Not at all! I need the perspective from people who have been divorced, because, not having been so myself, I don't understand The Boy's P.O.V. on some things.
Hee. I can haz a divorced perspective too. That's so weird.
So, from my perspective, and in my experience too, yeah, from his side he's comfortable enough with you to be willing to share this stuff that hurt him so badly before. At a rough guess, he kind of hopes this will help you be a closer couple, and that what you get out of this is that he takes relationships seriously, and he's in a relationship with you, so you can trust him that he takes your relationship seriously.
That's what I reckon is maybe coming from his side. I would also say, in my experience, that he was wrong to pull out the wedding photos, especially in that context.

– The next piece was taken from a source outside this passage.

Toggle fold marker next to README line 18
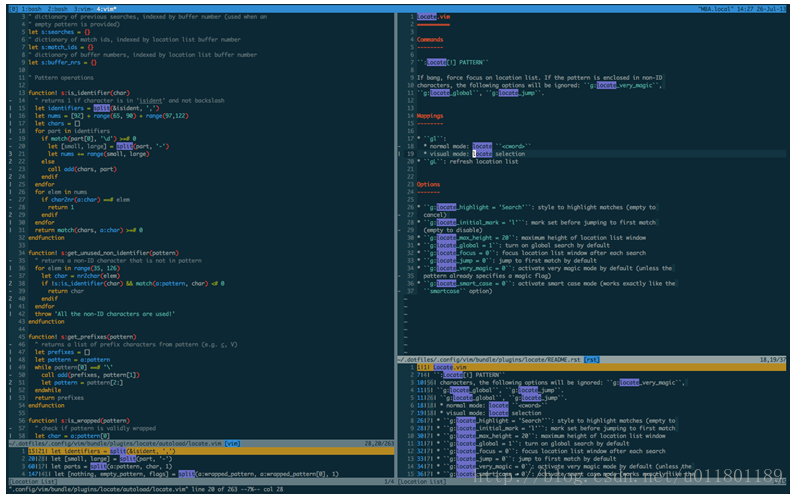Screen dimensions: 795x496 (x=400, y=146)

I think your reaction is entirely normal on being confronted with this stuff like that. To quote Hec:
So the trickier part with the new person is that you do want them to understand who you are, and what you've been through. But there's no real safe way to express this huge, life changing experience to them. The life changing experience being the divorce - not so much the previous marriage.
I feel this too. Getting divorced is an event that exerts tremendous gravitational pull in my adult life, and in my self-image. (In fact, I feel mostly positive about it looking back, but that doesn't make it any less significant.) And I've remarried, and my marriage with Wallybee is so much healthier than my first marriage, and the experience of my first marriage has a great impact on the person I am in this marriage. But there's no safe way to talk about this with Wallybee. It's a part of me from which she will always feel left out. Unlike the rest of my past, she can't really picture herself in relation to it without feeling excluded from it.
She knows what happened, of course, and those have been the most delicate conversations of our marriage. But I can't see any way that pulling out the wedding photos could end well.